_Task to carry out_: Take the lines starting with the one that contains "A Map Maker's Tale Ch. 27: The" and going on through the one that contains "Francisco Duarte (45, 2081)", swap "Tabletop" for "Table-top", and write them out again with everything else unchanged.

_Material provided_:

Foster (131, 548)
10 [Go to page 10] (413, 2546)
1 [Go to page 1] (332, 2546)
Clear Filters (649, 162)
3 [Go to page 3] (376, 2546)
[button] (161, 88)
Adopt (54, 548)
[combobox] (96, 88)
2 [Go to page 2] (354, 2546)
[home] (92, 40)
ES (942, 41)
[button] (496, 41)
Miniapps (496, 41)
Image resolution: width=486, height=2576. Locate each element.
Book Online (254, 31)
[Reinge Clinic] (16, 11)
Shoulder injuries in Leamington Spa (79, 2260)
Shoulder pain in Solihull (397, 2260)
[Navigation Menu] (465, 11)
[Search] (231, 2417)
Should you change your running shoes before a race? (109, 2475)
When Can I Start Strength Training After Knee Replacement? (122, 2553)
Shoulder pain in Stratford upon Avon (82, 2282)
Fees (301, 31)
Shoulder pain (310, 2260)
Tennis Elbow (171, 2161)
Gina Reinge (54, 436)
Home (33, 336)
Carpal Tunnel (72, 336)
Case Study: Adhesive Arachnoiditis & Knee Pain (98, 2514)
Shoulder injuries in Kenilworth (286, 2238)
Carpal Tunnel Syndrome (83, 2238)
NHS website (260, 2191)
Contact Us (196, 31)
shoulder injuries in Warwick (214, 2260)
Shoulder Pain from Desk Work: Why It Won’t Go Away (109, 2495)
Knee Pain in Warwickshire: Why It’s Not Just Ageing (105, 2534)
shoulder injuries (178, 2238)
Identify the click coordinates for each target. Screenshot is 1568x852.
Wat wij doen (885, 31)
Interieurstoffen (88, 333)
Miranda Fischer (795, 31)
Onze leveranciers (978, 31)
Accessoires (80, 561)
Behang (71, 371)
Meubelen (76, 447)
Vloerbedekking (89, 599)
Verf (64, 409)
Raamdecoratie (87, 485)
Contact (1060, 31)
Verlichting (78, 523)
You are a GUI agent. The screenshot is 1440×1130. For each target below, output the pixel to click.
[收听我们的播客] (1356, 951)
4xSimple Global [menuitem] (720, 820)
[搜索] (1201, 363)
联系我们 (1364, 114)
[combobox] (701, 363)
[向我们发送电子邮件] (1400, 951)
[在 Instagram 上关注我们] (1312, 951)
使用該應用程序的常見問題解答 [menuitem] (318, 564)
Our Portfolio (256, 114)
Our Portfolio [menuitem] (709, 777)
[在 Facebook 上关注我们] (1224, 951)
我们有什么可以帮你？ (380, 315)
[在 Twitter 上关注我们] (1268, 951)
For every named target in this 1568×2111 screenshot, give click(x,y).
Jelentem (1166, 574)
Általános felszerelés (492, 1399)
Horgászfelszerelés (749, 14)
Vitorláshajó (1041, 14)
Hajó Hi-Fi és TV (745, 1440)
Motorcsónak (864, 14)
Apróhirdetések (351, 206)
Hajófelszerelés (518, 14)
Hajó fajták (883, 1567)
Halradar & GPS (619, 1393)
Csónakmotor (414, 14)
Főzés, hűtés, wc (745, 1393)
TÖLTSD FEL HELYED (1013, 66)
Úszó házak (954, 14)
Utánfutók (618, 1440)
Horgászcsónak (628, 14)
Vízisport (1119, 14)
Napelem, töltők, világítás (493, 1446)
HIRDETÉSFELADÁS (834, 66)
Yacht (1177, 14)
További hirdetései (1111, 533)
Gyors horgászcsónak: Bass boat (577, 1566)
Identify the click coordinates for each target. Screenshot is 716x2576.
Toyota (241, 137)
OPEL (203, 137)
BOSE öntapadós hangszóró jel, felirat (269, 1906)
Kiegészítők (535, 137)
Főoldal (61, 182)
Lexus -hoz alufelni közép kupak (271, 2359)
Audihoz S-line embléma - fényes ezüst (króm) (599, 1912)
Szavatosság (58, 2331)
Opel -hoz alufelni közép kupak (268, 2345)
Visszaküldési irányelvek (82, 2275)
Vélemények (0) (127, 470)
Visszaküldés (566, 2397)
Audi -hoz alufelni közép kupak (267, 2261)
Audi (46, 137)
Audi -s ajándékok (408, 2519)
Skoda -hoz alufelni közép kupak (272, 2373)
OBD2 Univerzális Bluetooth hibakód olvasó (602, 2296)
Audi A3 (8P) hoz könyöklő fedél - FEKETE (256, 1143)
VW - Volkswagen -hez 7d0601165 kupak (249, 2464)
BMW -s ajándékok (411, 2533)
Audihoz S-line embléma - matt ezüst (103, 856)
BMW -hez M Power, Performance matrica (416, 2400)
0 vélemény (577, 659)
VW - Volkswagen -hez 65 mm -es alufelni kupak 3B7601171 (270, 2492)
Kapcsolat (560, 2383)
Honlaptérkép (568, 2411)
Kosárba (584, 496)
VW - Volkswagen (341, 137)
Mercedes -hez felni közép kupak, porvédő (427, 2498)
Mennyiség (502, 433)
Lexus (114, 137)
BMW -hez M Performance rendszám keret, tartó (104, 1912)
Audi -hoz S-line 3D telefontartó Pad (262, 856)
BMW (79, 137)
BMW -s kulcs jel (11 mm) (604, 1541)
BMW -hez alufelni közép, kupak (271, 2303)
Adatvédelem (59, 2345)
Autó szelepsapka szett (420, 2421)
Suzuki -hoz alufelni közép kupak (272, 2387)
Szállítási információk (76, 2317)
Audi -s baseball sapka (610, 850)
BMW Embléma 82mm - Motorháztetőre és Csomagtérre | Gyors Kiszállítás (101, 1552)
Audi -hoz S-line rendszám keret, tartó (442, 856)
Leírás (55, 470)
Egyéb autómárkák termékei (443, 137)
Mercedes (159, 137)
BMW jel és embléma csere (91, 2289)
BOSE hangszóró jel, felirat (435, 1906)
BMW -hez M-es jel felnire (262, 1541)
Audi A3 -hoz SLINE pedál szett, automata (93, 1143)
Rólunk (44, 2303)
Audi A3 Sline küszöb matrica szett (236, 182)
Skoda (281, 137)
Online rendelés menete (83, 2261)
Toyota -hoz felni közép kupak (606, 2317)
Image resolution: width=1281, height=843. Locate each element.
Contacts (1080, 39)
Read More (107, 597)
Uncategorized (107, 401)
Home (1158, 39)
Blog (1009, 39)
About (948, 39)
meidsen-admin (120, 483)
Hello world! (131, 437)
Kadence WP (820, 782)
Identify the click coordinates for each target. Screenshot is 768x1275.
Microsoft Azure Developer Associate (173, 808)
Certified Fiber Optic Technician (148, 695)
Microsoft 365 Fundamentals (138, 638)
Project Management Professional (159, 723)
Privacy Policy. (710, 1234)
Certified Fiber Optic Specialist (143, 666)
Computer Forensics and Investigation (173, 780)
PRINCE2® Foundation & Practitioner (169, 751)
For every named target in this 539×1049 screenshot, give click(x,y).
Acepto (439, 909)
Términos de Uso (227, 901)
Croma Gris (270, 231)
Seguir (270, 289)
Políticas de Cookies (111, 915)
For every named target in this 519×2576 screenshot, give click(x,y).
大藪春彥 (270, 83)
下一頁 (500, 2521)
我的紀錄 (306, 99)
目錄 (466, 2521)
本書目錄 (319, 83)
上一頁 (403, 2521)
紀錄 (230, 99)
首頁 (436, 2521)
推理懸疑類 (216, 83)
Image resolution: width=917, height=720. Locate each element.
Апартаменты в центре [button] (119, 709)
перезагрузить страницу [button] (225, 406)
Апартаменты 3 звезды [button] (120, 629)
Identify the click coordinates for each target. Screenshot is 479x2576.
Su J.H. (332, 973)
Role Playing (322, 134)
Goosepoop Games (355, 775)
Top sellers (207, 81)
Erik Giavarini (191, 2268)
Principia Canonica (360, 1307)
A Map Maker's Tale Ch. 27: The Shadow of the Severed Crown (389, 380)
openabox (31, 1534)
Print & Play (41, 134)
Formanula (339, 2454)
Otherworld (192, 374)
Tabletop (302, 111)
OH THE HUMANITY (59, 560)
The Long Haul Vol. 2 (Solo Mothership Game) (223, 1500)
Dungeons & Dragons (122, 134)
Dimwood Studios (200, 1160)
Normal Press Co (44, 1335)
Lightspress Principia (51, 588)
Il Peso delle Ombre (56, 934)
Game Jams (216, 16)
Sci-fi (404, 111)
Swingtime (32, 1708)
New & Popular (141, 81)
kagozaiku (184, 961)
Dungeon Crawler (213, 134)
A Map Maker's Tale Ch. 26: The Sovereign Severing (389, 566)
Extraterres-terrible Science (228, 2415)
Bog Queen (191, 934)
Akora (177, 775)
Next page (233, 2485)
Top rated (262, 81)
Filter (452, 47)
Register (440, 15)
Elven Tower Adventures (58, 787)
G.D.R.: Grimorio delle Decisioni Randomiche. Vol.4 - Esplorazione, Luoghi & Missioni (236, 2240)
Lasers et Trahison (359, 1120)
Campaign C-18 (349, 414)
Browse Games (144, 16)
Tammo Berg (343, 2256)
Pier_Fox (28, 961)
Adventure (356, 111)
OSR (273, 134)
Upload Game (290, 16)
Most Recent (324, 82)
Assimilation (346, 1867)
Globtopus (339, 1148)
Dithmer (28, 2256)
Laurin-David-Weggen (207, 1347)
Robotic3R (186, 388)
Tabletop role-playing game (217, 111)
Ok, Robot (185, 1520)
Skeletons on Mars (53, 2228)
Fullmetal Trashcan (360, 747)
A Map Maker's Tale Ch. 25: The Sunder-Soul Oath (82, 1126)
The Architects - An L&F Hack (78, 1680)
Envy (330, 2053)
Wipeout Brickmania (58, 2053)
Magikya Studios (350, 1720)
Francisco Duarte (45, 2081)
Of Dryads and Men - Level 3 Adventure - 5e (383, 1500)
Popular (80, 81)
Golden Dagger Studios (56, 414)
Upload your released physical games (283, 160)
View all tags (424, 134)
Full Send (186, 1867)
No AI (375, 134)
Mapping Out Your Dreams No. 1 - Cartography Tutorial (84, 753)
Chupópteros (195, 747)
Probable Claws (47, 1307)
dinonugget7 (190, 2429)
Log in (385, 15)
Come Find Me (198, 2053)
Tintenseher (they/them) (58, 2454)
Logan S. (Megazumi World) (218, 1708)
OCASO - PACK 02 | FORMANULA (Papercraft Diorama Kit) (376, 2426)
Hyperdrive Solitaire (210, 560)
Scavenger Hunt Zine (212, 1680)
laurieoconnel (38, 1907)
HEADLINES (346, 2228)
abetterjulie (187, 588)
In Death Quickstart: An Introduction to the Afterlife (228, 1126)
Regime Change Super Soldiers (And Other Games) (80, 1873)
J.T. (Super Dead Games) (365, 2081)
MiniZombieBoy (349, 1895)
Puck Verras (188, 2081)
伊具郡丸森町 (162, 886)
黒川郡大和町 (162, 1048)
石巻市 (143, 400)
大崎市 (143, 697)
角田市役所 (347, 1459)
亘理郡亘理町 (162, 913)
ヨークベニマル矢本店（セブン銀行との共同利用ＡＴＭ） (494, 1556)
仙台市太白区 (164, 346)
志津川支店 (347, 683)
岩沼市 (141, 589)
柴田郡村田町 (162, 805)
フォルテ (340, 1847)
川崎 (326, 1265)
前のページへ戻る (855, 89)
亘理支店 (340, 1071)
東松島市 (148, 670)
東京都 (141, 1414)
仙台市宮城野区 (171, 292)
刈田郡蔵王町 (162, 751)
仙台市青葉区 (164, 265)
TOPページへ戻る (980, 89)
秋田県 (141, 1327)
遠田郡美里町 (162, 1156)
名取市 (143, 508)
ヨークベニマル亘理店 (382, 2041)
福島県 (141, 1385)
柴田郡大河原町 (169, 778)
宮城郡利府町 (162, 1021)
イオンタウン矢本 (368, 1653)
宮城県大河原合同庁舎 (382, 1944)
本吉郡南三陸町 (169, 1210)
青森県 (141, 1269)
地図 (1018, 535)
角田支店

_Exercise result_:
A Map Maker's Tale Ch. 27: The Shadow of the Severed Crown (389, 380)
openabox (31, 1534)
Print & Play (41, 134)
Formanula (339, 2454)
Otherworld (192, 374)
Table-top (302, 111)
OH THE HUMANITY (59, 560)
The Long Haul Vol. 2 (Solo Mothership Game) (223, 1500)
Dungeons & Dragons (122, 134)
Dimwood Studios (200, 1160)
Normal Press Co (44, 1335)
Lightspress Principia (51, 588)
Il Peso delle Ombre (56, 934)
Game Jams (216, 16)
Sci-fi (404, 111)
Swingtime (32, 1708)
New & Popular (141, 81)
kagozaiku (184, 961)
Dungeon Crawler (213, 134)
A Map Maker's Tale Ch. 26: The Sovereign Severing (389, 566)
Extraterres-terrible Science (228, 2415)
Bog Queen (191, 934)
Akora (177, 775)
Next page (233, 2485)
Top rated (262, 81)
Filter (452, 47)
Register (440, 15)
Elven Tower Adventures (58, 787)
G.D.R.: Grimorio delle Decisioni Randomiche. Vol.4 - Esplorazione, Luoghi & Missioni (236, 2240)
Lasers et Trahison (359, 1120)
Campaign C-18 (349, 414)
Browse Games (144, 16)
Tammo Berg (343, 2256)
Pier_Fox (28, 961)
Adventure (356, 111)
OSR (273, 134)
Upload Game (290, 16)
Most Recent (324, 82)
Assimilation (346, 1867)
Globtopus (339, 1148)
Dithmer (28, 2256)
Laurin-David-Weggen (207, 1347)
Robotic3R (186, 388)
Table-top role-playing game (217, 111)
Ok, Robot (185, 1520)
Skeletons on Mars (53, 2228)
Fullmetal Trashcan (360, 747)
A Map Maker's Tale Ch. 25: The Sunder-Soul Oath (82, 1126)
The Architects - An L&F Hack (78, 1680)
Envy (330, 2053)
Wipeout Brickmania (58, 2053)
Magikya Studios (350, 1720)
Francisco Duarte (45, 2081)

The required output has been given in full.